╭─ Excerpt provided

The Electoral Administration Act 2006 is an Act of the Parliament of the United Kingdom, passed on 11 July 2006.

Among its main provisions, the Act:

 Provides a legislative framework for setting up a "Coordinated Online Record of Electors", known as "CORE", to co-ordinate electoral registration information across regions.
 Creates new criminal offences for supplying false electoral registration details or for failure to supply such details.
 Allows people to register anonymously on electoral registers if a 'safety test' is passed.
 Requires local authorities to review all polling stations, and to provide a report on the reviews to the Electoral Commission.
 Provides for the making of signature and date of birth checks on postal vote applications.
 Revises the law on "undue influence".
 Allows observers to monitor elections (with the exception of Scottish local government elections, which are the responsibility of the Scottish Parliament).
 Reduces the age of candidacy for public elections from 21 to 18.
 Allows for alterations to ballot paper designs, including the introduction of barcodes and pilot schemes for the introduction of photographs on ballot papers.
 Allows citizens of the Republic of Ireland and certain Commonwealth residents the right to stand in elections.
 Changes rules on how elections are run in the event of the death of a candidate, following the events in South Staffordshire at the 2005 general election.

╰─
╭─ Data shown

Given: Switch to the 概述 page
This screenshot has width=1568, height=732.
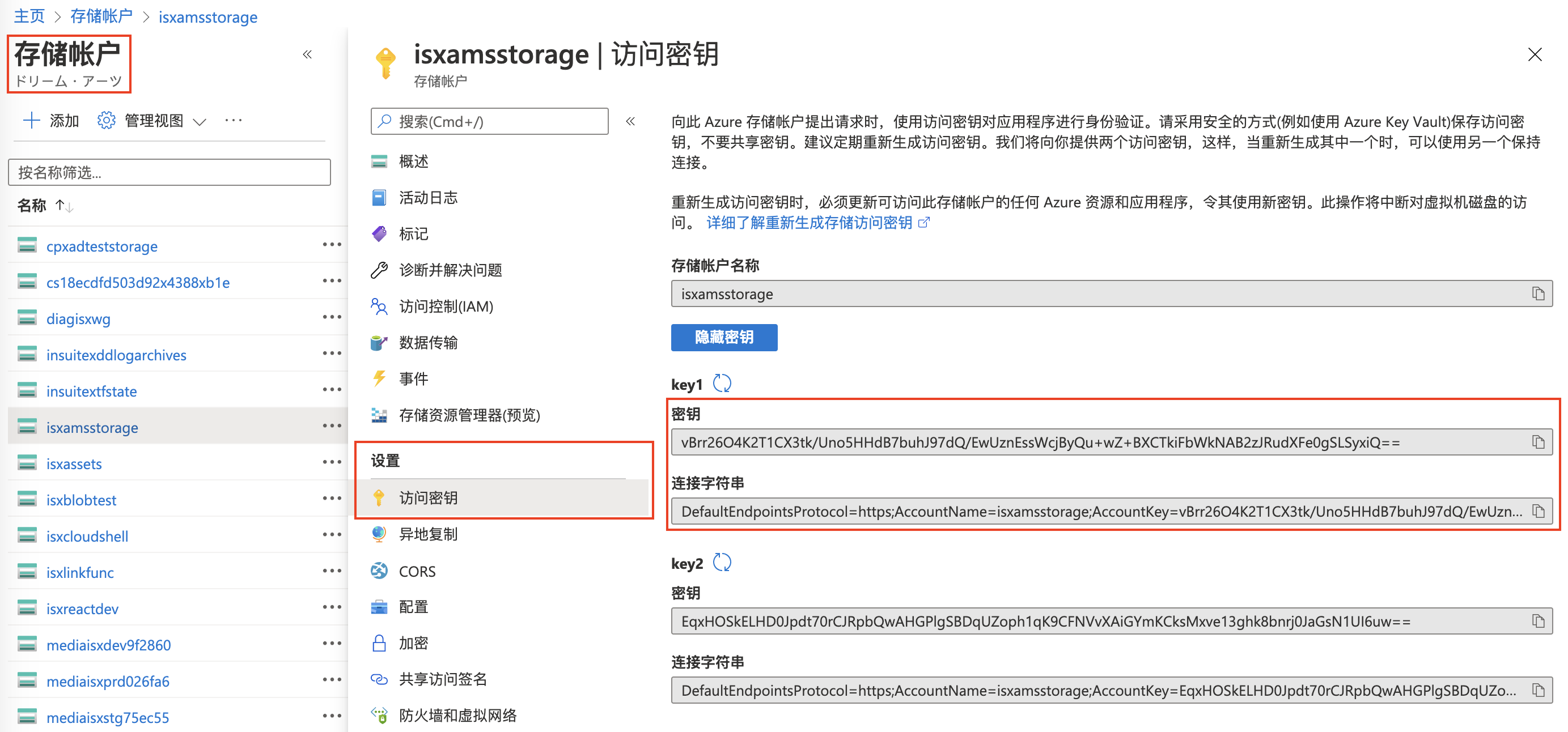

╰─

Tasks –
**A.** Set down, word for word, the stretch of the passage on the Electoral Administration Act 2006 from "Revises the law" through "2005 general election.".
**B.** Answer these questions from the passage on the Electoral Administration Act 2006:
(i) On what date was the Act passed?
(ii) The Act changes the age of candidacy for public elections. What was the age before, and what is it now?
(iii) Which elections are excluded from the provision allowing observers to monitor elections?
**C.** Continue the passage on the Electoral Administration Act 2006 from where it stops.

Answers in order –
**A.**
Revises the law on "undue influence".
 Allows observers to monitor elections (with the exception of Scottish local government elections, which are the responsibility of the Scottish Parliament).
 Reduces the age of candidacy for public elections from 21 to 18.
 Allows for alterations to ballot paper designs, including the introduction of barcodes and pilot schemes for the introduction of photographs on ballot papers.
 Allows citizens of the Republic of Ireland and certain Commonwealth residents the right to stand in elections.
 Changes rules on how elections are run in the event of the death of a candidate, following the events in South Staffordshire at the 2005 general election.

**B.**
(i) 11 July 2006.
(ii) From 21 to 18.
(iii) Scottish local government elections.

**C.**
 Provides for the entitlement of children to accompany parents and carers into polling stations.
 Bars candidates from using in their name or description expressions such as "Don't vote for them" or "None of the above".
 Bars candidates from standing in more than one constituency at the same election.
 Allows political parties up to 12 separate descriptions to be used on ballot papers, and allows joint candidature.
 Requires local authorities to promote and encourage electoral registration and voting.
 Amongst other provisions affecting members of the armed forces and other persons with a "service qualification", allows the Secretary of State to extend the period of validity (previously one year) of a "service declaration" by which qualified persons may have their names placed on the electoral register as "service voters"; the Act also imposes new duties upon the Ministry of Defence.
Removes the requirement for an observer to witness the signing of the security statement of a postal vote.
 Requires political parties to declare large loans. This provision was introduced as an amendment, surviving much parliamentary ping-pong, following the "Cash for Peerages" scandal. 

Some of its provisions came into effect upon it receiving assent, with other provisions commencing on other dates.

Coordinated Online Record of Electors
The proposed Coordinated Online Record of Electors was never established, and plans for it were shelved by the coalition government in 2011. The legal framework was later repealed by the Electoral Registration and Administration Act 2013.

References

External links
The Electoral Administration Act 2006, as amended from the National Archives.
The Electoral Administration Act 2006, as originally enacted from the National Archives.
Explanatory notes to the Electoral Administration Act 2006.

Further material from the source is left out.